### PAGE EXTRACT
◆ ◆ ◆ ◆

Re: [Neo4j] Re: Approach for using labels during batch import

Mahesh Lal Sat, 17 Oct 2015 05:50:46 -0700

Hi,

Started following this thread a bit late, but the last bit about
denormalization caught my interest.


Denormalization might be the point in Document stores and possiblye
Key-Value, but in stores that allow storage and seamless retrieval of
data(like Graphs and RDBMS - not seamless), what Michael Hunger suggested
makes more sense.

The idea is to have a node lets say
(x:Songwriter)-[:LIVES_IN]->(:State{name:"Louisiana"}). The beauty of this
is that it can have multiple labels, like *:Individual*. This approach
however might not be useful when you want to find what all roles does
 (x:Individual) have. In case you foresee such queries, a better way model
it would be (x:Individual)-[:IS_A]->(:Role{name:"Songwriter"})

◆ ◆ ◆ ◆

### RAW DATA
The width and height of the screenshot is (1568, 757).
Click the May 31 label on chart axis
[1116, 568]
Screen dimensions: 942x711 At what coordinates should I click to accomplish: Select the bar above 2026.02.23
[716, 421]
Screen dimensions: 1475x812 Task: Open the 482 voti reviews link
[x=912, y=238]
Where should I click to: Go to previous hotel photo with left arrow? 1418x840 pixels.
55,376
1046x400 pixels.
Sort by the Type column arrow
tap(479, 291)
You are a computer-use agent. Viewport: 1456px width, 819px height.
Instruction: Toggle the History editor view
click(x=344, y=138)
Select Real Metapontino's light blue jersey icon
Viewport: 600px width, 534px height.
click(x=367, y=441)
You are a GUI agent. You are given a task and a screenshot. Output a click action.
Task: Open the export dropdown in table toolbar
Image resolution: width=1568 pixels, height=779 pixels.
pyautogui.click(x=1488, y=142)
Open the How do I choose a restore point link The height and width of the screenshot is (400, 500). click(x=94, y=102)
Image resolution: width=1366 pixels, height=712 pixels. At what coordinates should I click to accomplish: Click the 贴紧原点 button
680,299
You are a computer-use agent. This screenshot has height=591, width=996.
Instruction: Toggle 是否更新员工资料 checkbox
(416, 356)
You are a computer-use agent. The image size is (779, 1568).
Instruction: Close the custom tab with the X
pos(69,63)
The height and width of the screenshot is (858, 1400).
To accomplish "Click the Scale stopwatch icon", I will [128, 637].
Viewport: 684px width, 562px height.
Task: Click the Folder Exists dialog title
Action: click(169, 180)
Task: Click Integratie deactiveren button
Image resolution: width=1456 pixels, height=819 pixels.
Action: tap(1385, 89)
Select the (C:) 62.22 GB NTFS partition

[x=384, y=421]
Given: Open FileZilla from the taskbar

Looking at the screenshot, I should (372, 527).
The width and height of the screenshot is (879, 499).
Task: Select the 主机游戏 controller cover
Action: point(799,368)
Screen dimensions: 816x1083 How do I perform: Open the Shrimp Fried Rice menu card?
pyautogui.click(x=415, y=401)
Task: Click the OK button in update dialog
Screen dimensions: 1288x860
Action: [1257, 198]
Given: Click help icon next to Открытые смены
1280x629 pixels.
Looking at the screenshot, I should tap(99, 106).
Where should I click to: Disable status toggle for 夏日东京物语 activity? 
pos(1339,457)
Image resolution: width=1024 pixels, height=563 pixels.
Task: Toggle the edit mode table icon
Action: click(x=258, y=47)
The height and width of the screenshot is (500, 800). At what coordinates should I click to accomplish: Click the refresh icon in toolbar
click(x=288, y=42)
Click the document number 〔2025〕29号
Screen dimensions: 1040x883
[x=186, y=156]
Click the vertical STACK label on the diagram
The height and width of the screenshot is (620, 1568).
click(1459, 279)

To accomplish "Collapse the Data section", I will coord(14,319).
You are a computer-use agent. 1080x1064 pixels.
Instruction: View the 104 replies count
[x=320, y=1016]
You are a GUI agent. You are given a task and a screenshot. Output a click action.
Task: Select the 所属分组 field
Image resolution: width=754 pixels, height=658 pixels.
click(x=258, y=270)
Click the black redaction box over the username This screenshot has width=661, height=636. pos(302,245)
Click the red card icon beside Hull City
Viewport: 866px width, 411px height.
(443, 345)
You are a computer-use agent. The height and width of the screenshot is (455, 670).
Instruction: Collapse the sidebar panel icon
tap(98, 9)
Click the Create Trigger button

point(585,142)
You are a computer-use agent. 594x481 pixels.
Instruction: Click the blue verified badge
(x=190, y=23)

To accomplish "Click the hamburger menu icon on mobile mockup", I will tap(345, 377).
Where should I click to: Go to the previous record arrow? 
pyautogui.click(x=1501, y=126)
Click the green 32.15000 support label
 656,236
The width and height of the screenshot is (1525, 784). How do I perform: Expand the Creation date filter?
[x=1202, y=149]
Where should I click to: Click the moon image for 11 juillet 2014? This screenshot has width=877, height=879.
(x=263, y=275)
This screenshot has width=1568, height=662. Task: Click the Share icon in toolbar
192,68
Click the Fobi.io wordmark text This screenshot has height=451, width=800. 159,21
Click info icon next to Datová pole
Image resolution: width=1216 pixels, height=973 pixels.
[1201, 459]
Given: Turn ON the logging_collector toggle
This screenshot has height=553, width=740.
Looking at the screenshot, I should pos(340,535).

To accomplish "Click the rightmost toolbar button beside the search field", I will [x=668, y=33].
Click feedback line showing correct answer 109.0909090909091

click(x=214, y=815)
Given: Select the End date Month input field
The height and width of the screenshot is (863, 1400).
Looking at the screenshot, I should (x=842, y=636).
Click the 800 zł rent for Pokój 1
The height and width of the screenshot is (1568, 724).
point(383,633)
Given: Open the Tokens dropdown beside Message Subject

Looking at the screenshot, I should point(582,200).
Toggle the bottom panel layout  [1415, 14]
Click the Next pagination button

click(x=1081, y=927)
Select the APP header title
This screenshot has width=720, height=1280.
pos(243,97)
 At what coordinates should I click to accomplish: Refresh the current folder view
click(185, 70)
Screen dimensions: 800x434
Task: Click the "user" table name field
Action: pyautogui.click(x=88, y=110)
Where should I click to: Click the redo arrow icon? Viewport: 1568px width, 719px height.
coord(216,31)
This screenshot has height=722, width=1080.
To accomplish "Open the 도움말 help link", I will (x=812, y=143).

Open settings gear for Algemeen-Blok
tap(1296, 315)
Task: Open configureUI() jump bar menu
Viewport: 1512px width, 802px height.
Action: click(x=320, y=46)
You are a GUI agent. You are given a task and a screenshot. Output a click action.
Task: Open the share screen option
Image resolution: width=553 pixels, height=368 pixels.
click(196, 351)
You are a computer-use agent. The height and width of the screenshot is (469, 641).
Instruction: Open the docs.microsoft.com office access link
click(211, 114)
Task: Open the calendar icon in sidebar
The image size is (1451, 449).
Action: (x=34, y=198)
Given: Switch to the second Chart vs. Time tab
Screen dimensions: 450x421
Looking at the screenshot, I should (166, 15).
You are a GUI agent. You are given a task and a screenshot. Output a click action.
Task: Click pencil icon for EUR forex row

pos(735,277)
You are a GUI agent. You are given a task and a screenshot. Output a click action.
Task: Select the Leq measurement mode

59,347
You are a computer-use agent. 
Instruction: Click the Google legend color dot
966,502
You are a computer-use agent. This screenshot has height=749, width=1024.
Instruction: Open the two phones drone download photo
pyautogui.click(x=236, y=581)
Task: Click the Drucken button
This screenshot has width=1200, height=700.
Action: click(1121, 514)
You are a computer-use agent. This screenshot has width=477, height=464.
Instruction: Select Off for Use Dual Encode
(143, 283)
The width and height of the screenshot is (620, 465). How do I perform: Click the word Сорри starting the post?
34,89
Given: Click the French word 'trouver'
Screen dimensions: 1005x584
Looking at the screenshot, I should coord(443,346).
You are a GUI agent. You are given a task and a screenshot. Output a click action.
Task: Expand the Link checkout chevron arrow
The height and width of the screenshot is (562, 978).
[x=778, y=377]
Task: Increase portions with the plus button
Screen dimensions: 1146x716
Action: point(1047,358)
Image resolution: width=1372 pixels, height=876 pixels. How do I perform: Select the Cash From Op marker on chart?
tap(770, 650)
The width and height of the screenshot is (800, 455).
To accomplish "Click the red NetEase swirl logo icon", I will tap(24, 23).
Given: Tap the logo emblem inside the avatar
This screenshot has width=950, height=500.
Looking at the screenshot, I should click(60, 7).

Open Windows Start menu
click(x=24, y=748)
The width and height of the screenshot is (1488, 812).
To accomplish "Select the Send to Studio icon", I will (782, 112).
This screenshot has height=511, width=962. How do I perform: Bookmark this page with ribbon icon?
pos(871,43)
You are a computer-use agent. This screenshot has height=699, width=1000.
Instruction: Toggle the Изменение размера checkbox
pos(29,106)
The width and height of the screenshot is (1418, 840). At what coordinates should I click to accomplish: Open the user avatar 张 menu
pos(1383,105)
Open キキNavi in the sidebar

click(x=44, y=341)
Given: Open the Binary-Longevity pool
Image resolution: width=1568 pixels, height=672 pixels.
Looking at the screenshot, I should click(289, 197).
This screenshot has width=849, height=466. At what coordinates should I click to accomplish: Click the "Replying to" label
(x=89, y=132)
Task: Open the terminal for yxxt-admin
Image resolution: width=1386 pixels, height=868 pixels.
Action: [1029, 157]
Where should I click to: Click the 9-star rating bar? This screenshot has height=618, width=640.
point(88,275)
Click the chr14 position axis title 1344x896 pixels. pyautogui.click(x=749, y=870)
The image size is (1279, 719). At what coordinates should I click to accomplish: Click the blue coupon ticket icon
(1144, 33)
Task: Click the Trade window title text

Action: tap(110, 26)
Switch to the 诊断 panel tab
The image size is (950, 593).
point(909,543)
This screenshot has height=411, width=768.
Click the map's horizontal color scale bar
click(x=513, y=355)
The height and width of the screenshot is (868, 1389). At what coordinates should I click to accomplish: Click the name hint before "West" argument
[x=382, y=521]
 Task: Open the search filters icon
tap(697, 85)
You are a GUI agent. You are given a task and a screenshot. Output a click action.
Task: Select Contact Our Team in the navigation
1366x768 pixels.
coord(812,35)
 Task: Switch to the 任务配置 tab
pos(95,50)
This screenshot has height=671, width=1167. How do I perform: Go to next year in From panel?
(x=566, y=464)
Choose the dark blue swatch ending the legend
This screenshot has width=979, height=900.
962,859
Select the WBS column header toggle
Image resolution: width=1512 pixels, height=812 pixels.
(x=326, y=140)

◆ ◆ ◆ ◆

### TASK BRIEF
Extend the Neo4j forum reply about modeling roles with labels, starting right after its final sentence. The items play no part in this.

### FINAL RESULT
(x:Individual)-[:LIVES_IN]->(c:City)-[:LOCATED_IN]->(:State{name:"Louisiana"}).

Though I have never worked with RDF stores, and have a very limited
understanding of them from discussions with colleagues, I'm assuming the
limitation of RDF stores of having one "Type" makes the ontology deep.
Also, in suggesting the above, I'm assuming there is some way, in your use
case, to break the types into Labels, Nodes and Relationships.

Cheers!
Mahesh Lal

-- Thanks and Regards
   Mahesh Lal


On 17 October 2015 at 16:20, Michael B. <[email protected]> wrote:

> Yago has a ridiculously deep taxonomy. Most ontologies have several
> thousands of classes though; due to the nature of any RDF store out there.
> Traversal and property queries (in SPARQL) are complicated and very slow
> because lots of things are postfiltered (collect nodes first, filter by
> property later). Querying by class/type and relationships on the other hand
> is strongly optimized and very fast. That's why most ontologies have lots
> of classes (are multiclassing).
>
> Aside from that: isn't denormalization the main point of NoSQL stores?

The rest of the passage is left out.